**SELECTION:**

○ ○ ○ ○

Brief Bank # B-980
BY ANALOGY TO RECENT COURT OF APPEAL CASE LAW,
THE STANDARD MOTIVE INSTRUCTION AS GIVEN HERE VIOLATED FEDERAL DUE PROCESS,
PERMITTING THE JURY TO INFER DEFENDANT’S GUILT FROM EVIDENCE OF MOTIVE ALONE.
In instructing the jury, the trial court read CALJIC No. 2.51 on motive:
Motive is not an element of the crime charged and need not be shown. However, you may consider motive or the lack of motive as a circumstance in this case. Presence of motive may tend to establish the defendant is guilty. Absence of motive may tend to show the defendant is not guilty.
(RT 1157; CT 852.)
On appeal (§§ 1259, 1469), defendant argued this instruction erroneously misled the jury by suggesting that motive alone could establish guilt, thereby reducing the prosecution’s burden of proof and violating defendant’s fundamental rights. The Court of Appeal disagrees, relying on its own earlier decision and a recent one from this Court. (Discussion part V, App. A 30-32, citing People v. Snow (2003) 30 Cal.4th 43, 97-98; People v. Petznick (2003) 114 Cal.App.4th 663, 684-685.) Defendant requests review, because the cited decisions did not resolve the issue as he frames it. Moreover, two recent decisions adopt this very framework in rejecting an instruction permitting an improper inference of guilt. Finally, the issue is important, as it involves a constitutional challenge to the propriety of a standard jury instruction used in many criminal cases.

○ ○ ○ ○

**DATASET:**
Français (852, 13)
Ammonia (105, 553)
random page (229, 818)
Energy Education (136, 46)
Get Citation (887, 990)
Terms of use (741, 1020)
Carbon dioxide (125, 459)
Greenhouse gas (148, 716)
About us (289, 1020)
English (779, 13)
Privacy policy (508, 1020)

○ ○ ○ ○

**REQUIREMENTS:**
1) Quote from the brief the part that opens with the words containing "Brief Bank #" and closes with "1157; CT 852.)".
2) According to the brief, what reasons does the defendant give for seeking review of the Court of Appeal's ruling on the motive instruction?
The records aren't needed for this work.

**ANSWERS GIVEN:**
1)
Brief Bank # B-980
BY ANALOGY TO RECENT COURT OF APPEAL CASE LAW,
THE STANDARD MOTIVE INSTRUCTION AS GIVEN HERE VIOLATED FEDERAL DUE PROCESS,
PERMITTING THE JURY TO INFER DEFENDANT’S GUILT FROM EVIDENCE OF MOTIVE ALONE.
In instructing the jury, the trial court read CALJIC No. 2.51 on motive:
Motive is not an element of the crime charged and need not be shown. However, you may consider motive or the lack of motive as a circumstance in this case. Presence of motive may tend to establish the defendant is guilty. Absence of motive may tend to show the defendant is not guilty.
(RT 1157; CT 852.)

2) The defendant seeks review because the decisions the Court of Appeal cited did not resolve the issue as he frames it, and two recent decisions adopt that same framework in rejecting an instruction that permits an improper inference of guilt. He also argues that the issue is important because it involves a constitutional challenge to a standard jury instruction used in many criminal cases.